■ Goal of the exercise: The reply is to be the lines from the one with "Click the Mar 27, 2020 last order date" through the last line of the records below, each retyped exactly, with pictures left out.

[Stored data]
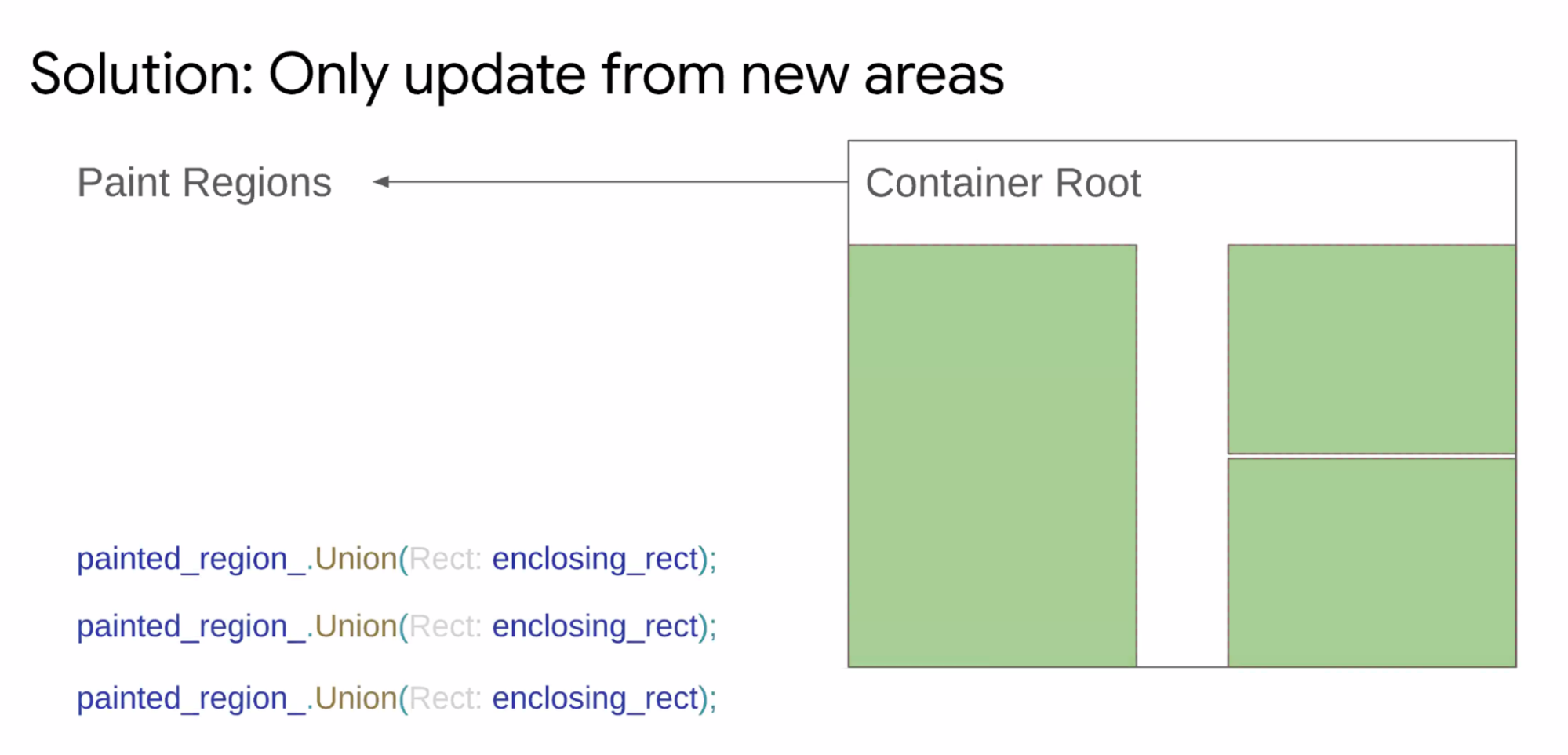Click "Union" in the bottom code line
The height and width of the screenshot is (755, 1568).
356,698
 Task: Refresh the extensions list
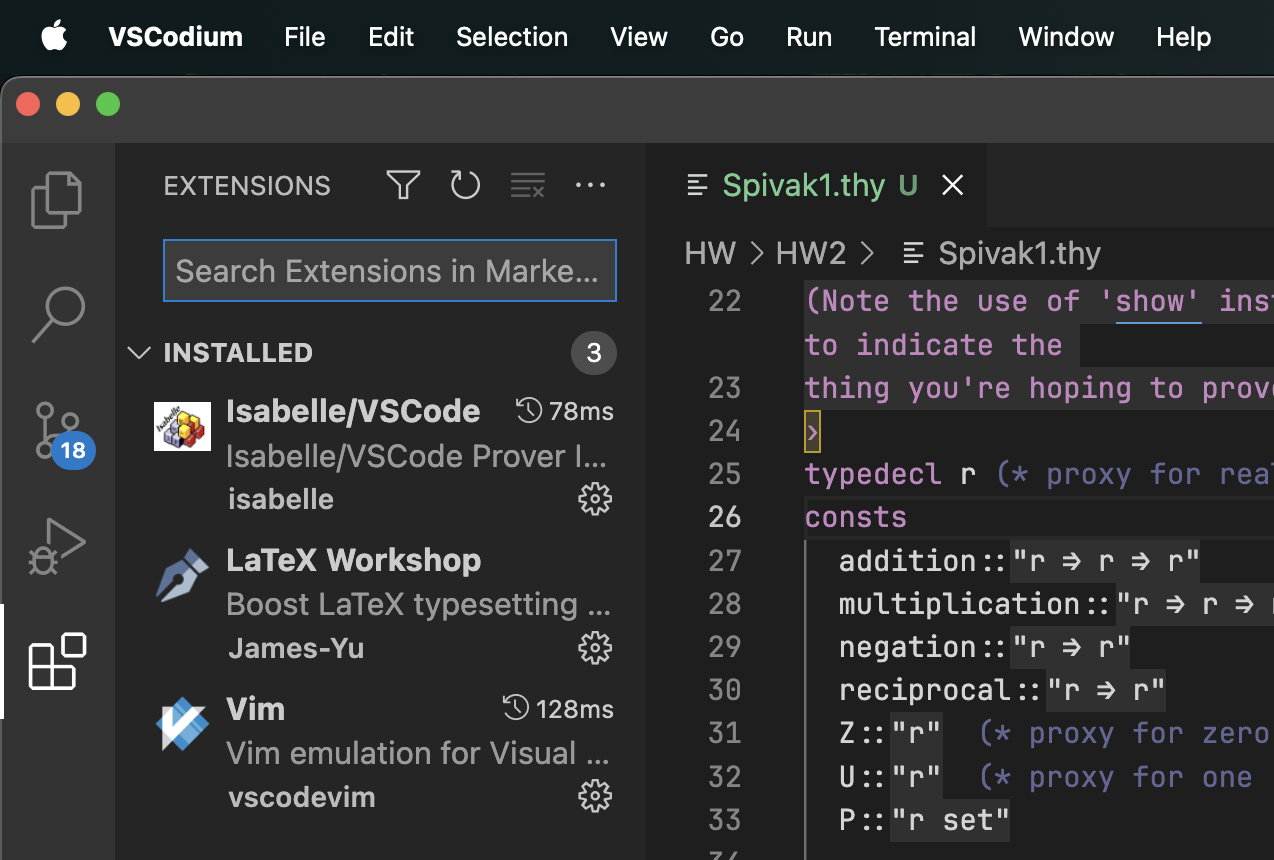pos(465,185)
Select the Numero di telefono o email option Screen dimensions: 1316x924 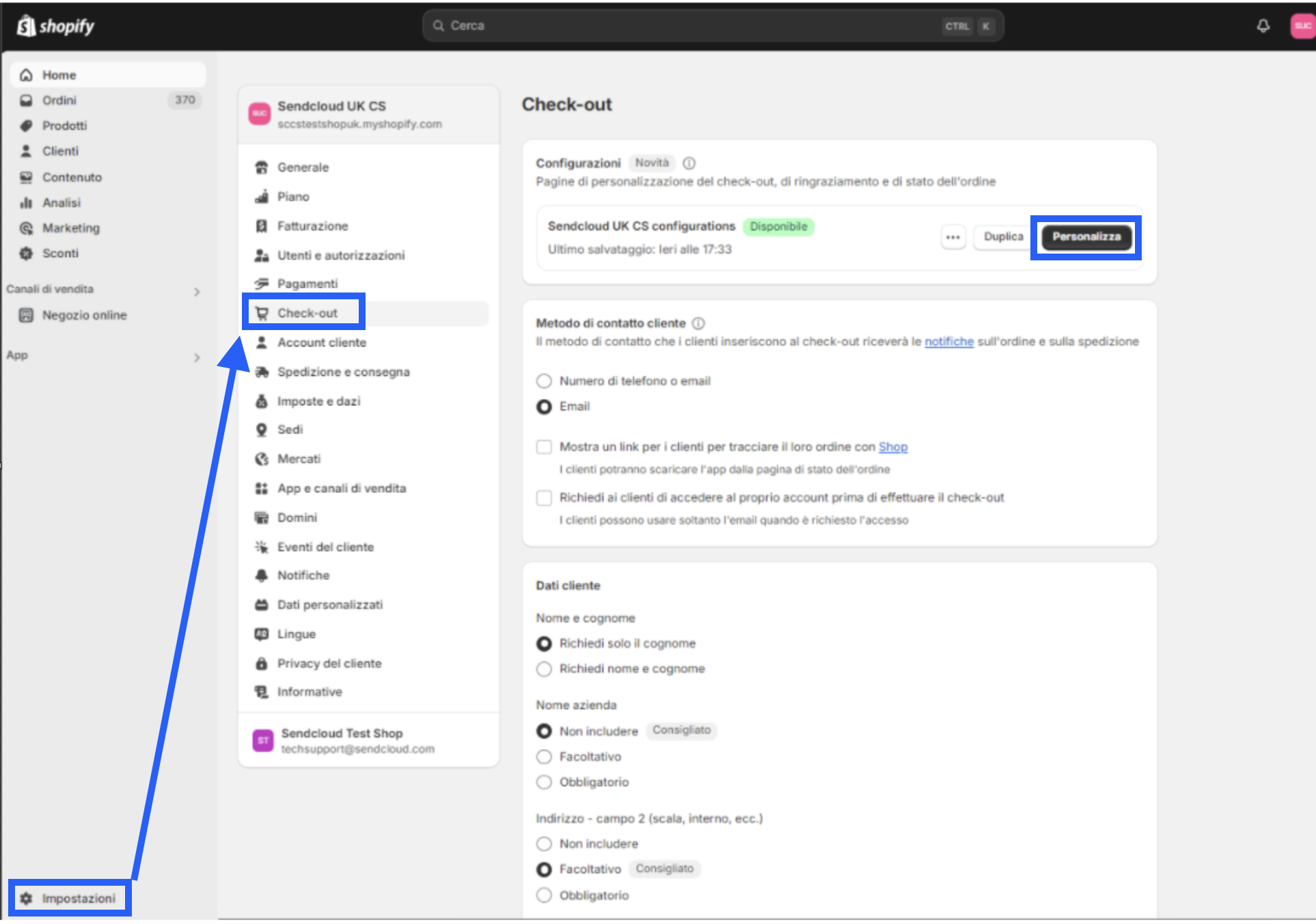pos(544,381)
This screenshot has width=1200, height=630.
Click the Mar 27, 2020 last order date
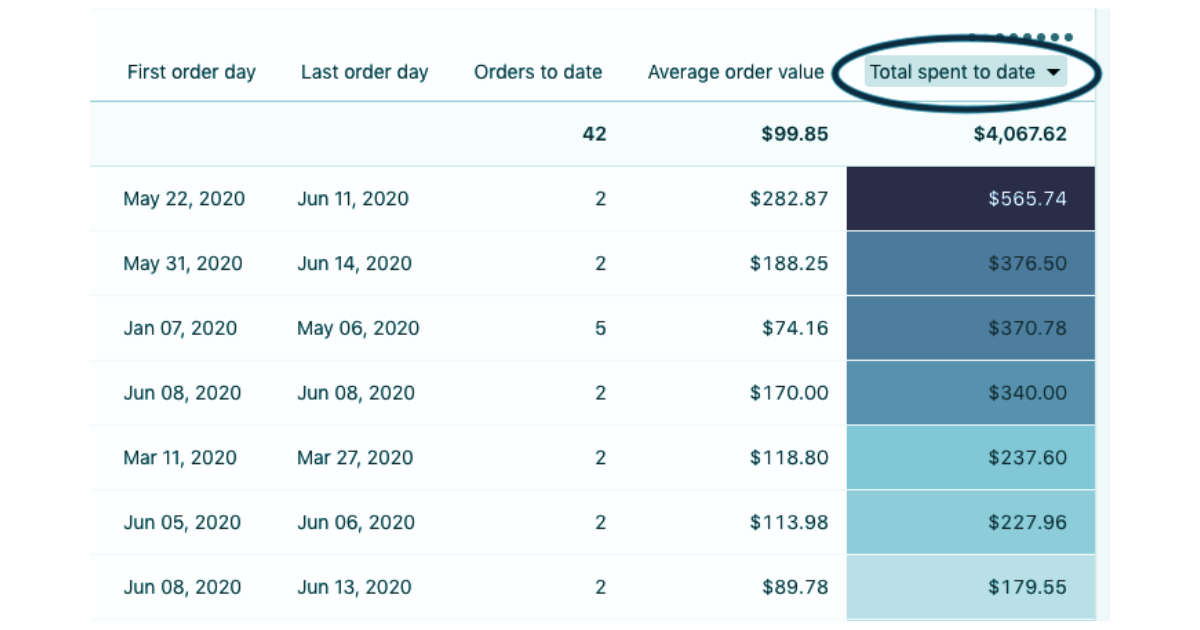click(x=355, y=458)
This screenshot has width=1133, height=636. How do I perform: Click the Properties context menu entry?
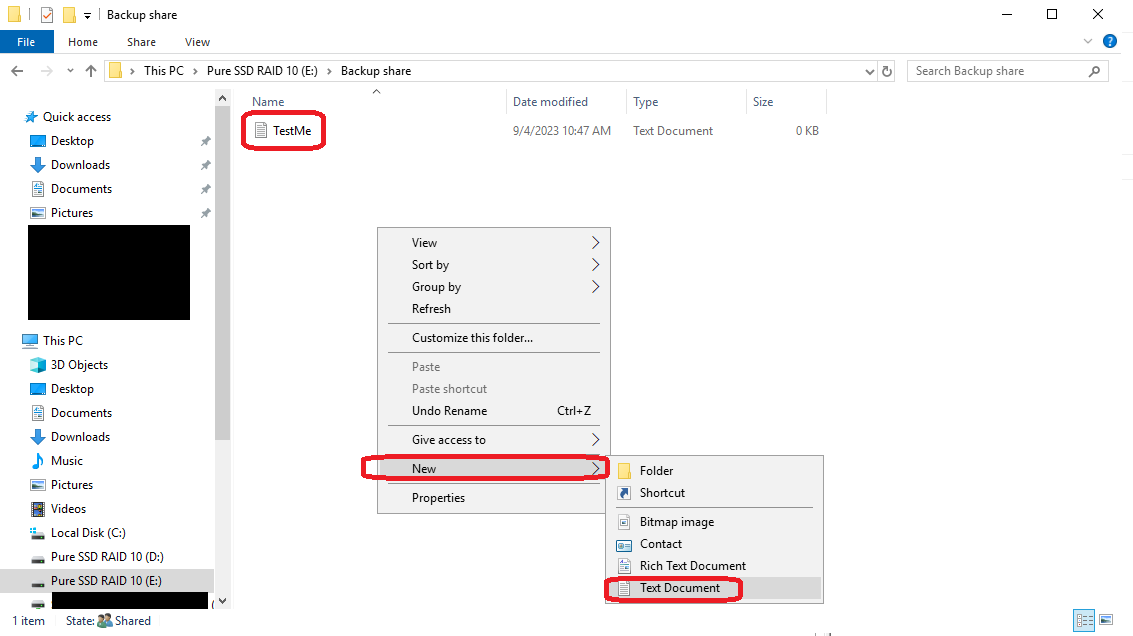click(x=438, y=498)
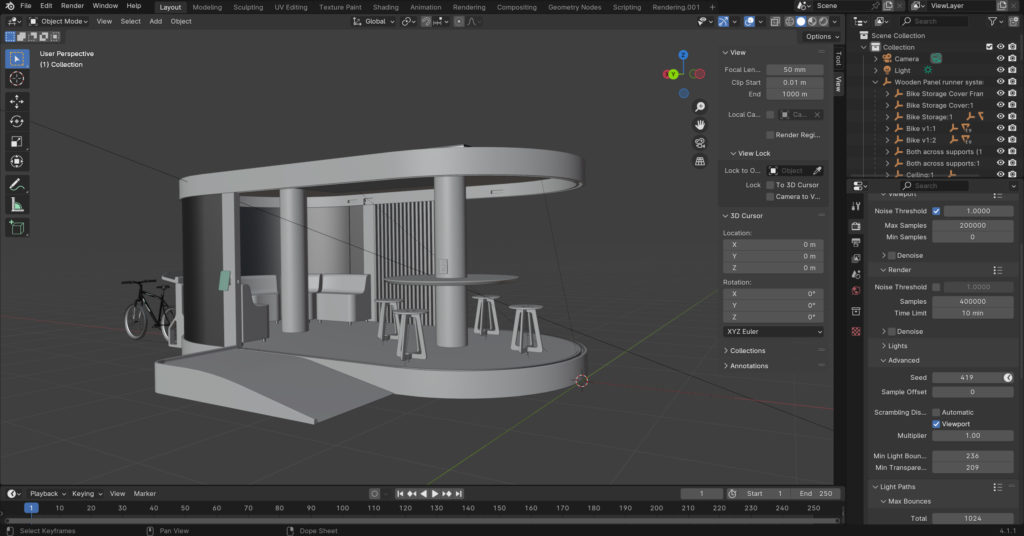Check the Lock To 3D Cursor box
This screenshot has height=536, width=1024.
pos(769,185)
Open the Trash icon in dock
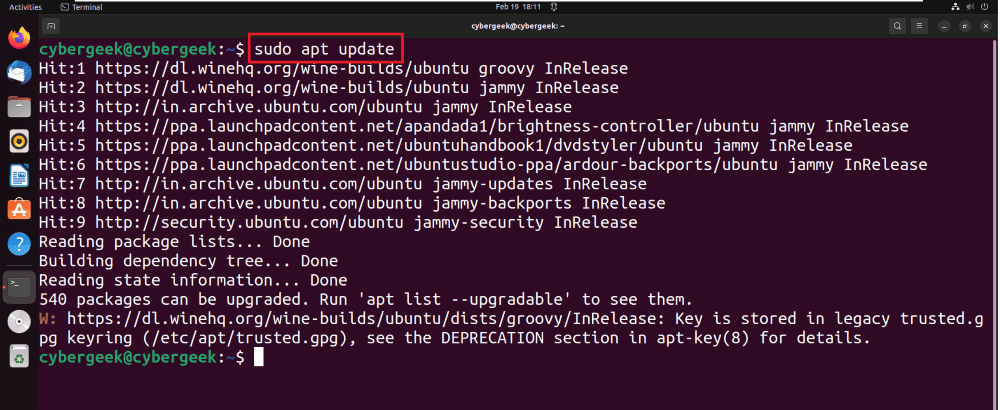1000x410 pixels. coord(19,356)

■ Exercise answer:
Click the Mar 27, 2020 last order date
click(x=355, y=458)
This screenshot has width=1133, height=636. How do I perform: Click the Properties context menu entry?
click(x=438, y=498)
Check the Lock To 3D Cursor box
This screenshot has height=536, width=1024.
pos(769,185)
Open the Trash icon in dock
1000x410 pixels. coord(19,356)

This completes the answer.